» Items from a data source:
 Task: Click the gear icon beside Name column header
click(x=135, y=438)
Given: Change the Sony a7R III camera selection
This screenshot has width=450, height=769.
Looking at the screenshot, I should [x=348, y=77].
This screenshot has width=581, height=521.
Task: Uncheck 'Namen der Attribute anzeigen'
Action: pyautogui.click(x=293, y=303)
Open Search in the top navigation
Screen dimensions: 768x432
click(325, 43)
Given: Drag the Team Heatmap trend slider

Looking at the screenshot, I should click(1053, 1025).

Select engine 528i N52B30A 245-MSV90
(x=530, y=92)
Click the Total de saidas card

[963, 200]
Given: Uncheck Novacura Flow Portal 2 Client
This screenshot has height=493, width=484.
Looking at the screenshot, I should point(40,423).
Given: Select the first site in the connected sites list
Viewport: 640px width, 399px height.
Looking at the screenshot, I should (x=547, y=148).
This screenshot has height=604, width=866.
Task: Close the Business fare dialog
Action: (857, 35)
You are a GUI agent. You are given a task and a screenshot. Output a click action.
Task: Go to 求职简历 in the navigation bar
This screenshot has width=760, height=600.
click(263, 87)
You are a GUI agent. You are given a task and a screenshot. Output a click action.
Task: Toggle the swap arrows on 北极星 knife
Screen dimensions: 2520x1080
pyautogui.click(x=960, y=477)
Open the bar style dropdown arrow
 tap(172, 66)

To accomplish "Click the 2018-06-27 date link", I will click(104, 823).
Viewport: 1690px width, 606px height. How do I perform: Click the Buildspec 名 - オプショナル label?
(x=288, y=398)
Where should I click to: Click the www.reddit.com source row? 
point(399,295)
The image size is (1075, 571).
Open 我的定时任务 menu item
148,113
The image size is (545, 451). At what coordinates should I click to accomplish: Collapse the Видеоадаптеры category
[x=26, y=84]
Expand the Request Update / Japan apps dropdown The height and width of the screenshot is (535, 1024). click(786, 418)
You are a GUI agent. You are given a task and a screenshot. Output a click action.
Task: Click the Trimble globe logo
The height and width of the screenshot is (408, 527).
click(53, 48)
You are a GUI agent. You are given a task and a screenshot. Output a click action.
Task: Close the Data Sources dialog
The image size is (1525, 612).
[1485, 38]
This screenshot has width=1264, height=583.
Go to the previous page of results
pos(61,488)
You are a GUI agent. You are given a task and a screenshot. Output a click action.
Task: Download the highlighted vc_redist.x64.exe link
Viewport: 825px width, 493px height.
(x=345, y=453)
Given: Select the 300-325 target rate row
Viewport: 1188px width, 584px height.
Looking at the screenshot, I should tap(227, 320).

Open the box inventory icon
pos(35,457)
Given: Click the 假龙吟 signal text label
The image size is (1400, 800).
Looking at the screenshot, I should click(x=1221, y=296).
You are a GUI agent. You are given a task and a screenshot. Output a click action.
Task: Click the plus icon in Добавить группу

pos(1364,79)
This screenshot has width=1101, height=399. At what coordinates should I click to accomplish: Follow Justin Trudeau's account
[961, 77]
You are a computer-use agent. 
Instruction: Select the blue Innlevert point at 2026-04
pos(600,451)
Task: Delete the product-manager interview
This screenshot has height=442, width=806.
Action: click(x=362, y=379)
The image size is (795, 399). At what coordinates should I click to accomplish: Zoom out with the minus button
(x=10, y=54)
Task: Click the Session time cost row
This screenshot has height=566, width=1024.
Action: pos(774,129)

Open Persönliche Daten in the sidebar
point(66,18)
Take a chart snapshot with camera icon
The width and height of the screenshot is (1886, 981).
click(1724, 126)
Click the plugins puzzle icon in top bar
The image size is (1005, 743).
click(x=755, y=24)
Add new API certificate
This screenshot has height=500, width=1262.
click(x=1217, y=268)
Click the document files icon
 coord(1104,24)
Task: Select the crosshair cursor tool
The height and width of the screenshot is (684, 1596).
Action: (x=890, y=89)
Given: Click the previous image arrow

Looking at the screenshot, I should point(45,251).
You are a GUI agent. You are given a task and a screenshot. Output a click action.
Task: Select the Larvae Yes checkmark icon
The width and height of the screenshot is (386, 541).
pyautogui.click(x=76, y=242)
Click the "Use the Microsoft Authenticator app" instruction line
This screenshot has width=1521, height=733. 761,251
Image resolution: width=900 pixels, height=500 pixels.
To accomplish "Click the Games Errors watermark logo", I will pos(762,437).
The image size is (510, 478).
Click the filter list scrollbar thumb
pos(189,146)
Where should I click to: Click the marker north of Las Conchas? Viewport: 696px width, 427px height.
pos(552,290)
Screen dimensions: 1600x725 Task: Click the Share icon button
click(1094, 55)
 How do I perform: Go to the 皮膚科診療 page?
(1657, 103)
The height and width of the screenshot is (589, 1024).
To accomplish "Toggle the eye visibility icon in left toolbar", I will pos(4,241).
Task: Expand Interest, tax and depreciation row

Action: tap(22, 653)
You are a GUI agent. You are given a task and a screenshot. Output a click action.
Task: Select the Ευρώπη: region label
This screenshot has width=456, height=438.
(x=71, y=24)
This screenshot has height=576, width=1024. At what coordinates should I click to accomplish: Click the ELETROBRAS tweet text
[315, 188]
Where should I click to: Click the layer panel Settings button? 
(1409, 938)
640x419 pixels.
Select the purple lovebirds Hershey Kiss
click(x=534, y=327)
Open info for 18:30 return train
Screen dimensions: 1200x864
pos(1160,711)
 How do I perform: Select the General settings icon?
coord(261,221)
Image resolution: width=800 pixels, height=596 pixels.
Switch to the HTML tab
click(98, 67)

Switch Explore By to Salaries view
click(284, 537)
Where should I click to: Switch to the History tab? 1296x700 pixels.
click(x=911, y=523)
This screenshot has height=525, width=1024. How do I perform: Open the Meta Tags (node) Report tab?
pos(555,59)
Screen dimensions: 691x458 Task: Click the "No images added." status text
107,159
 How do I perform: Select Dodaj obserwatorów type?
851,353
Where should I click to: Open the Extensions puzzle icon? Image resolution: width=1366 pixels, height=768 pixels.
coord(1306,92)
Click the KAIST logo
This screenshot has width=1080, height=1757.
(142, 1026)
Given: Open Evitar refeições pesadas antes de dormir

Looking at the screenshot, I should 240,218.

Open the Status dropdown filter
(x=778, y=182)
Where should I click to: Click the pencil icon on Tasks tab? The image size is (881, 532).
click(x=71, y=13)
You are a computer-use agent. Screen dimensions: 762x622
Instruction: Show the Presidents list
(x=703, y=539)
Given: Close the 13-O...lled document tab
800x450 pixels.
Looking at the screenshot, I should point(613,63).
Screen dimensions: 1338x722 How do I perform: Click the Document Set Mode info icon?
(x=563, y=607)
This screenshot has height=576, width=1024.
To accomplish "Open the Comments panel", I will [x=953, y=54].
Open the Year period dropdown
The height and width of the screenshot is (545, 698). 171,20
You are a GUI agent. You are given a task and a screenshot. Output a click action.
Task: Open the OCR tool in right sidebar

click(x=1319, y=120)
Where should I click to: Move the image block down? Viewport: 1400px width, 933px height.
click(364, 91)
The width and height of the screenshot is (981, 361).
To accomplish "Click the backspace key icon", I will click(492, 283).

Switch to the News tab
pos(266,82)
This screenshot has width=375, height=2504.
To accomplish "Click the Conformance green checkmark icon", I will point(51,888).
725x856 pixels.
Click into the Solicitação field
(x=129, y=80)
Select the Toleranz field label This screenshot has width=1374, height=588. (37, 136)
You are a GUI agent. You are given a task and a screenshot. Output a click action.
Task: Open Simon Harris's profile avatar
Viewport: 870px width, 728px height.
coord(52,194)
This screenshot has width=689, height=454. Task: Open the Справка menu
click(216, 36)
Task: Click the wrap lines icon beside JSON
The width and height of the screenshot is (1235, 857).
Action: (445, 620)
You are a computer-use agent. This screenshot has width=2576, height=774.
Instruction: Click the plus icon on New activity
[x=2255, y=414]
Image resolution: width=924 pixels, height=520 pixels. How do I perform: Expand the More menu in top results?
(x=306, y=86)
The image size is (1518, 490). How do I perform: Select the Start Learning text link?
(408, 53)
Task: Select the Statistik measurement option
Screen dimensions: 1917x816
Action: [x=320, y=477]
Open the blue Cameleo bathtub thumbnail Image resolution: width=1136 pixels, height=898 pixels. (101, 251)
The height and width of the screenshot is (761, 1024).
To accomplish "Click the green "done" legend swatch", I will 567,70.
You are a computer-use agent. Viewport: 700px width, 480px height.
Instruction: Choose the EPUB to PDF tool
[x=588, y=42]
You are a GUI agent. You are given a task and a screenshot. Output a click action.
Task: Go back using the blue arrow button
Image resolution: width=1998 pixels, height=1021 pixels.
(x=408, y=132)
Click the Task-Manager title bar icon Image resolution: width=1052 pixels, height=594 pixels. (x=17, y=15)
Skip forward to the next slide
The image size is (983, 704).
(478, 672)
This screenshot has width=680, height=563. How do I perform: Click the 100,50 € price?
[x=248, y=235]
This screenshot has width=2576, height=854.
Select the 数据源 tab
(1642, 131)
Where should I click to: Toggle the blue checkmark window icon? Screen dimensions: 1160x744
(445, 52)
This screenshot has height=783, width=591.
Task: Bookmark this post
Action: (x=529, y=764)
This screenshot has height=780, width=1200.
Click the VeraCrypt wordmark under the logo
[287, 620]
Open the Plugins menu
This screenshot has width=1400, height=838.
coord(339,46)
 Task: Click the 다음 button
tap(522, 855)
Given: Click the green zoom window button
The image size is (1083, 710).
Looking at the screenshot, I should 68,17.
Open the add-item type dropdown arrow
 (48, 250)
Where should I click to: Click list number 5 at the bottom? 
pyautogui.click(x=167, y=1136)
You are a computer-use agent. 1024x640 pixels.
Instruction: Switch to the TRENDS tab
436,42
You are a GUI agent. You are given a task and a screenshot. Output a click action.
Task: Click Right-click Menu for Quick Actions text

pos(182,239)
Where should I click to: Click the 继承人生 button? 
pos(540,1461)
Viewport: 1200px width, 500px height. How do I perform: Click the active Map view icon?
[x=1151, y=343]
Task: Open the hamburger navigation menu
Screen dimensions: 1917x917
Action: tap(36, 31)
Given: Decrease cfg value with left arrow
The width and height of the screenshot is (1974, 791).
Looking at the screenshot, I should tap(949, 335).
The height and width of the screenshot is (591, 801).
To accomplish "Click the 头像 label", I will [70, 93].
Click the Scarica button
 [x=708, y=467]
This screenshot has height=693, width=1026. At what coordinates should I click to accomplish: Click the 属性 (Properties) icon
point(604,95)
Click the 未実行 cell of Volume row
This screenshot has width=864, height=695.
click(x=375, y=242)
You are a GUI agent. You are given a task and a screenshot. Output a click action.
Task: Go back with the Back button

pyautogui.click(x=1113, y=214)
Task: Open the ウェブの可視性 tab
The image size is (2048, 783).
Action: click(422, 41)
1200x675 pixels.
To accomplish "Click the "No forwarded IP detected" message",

» ACTIVITY: Exactly the lines from the start of the entries through the one bearing "Task: Click the Trimble globe logo" are to be output, with both ends included.

» TASK RESPONSE:
 Task: Click the gear icon beside Name column header
click(x=135, y=438)
Given: Change the Sony a7R III camera selection
This screenshot has width=450, height=769.
Looking at the screenshot, I should [x=348, y=77].
This screenshot has width=581, height=521.
Task: Uncheck 'Namen der Attribute anzeigen'
Action: pyautogui.click(x=293, y=303)
Open Search in the top navigation
Screen dimensions: 768x432
click(325, 43)
Given: Drag the Team Heatmap trend slider

Looking at the screenshot, I should click(1053, 1025).

Select engine 528i N52B30A 245-MSV90
(x=530, y=92)
Click the Total de saidas card

[963, 200]
Given: Uncheck Novacura Flow Portal 2 Client
This screenshot has height=493, width=484.
Looking at the screenshot, I should point(40,423).
Given: Select the first site in the connected sites list
Viewport: 640px width, 399px height.
Looking at the screenshot, I should (x=547, y=148).
This screenshot has height=604, width=866.
Task: Close the Business fare dialog
Action: (857, 35)
You are a GUI agent. You are given a task and a screenshot. Output a click action.
Task: Go to 求职简历 in the navigation bar
This screenshot has width=760, height=600.
click(263, 87)
You are a GUI agent. You are given a task and a screenshot. Output a click action.
Task: Toggle the swap arrows on 北极星 knife
Screen dimensions: 2520x1080
pyautogui.click(x=960, y=477)
Open the bar style dropdown arrow
 tap(172, 66)

To accomplish "Click the 2018-06-27 date link", I will click(104, 823).
Viewport: 1690px width, 606px height. How do I perform: Click the Buildspec 名 - オプショナル label?
(x=288, y=398)
Where should I click to: Click the www.reddit.com source row? 
point(399,295)
The image size is (1075, 571).
Open 我的定时任务 menu item
148,113
The image size is (545, 451). At what coordinates should I click to accomplish: Collapse the Видеоадаптеры category
[x=26, y=84]
Expand the Request Update / Japan apps dropdown The height and width of the screenshot is (535, 1024). click(786, 418)
You are a GUI agent. You are given a task and a screenshot. Output a click action.
Task: Click the Trimble globe logo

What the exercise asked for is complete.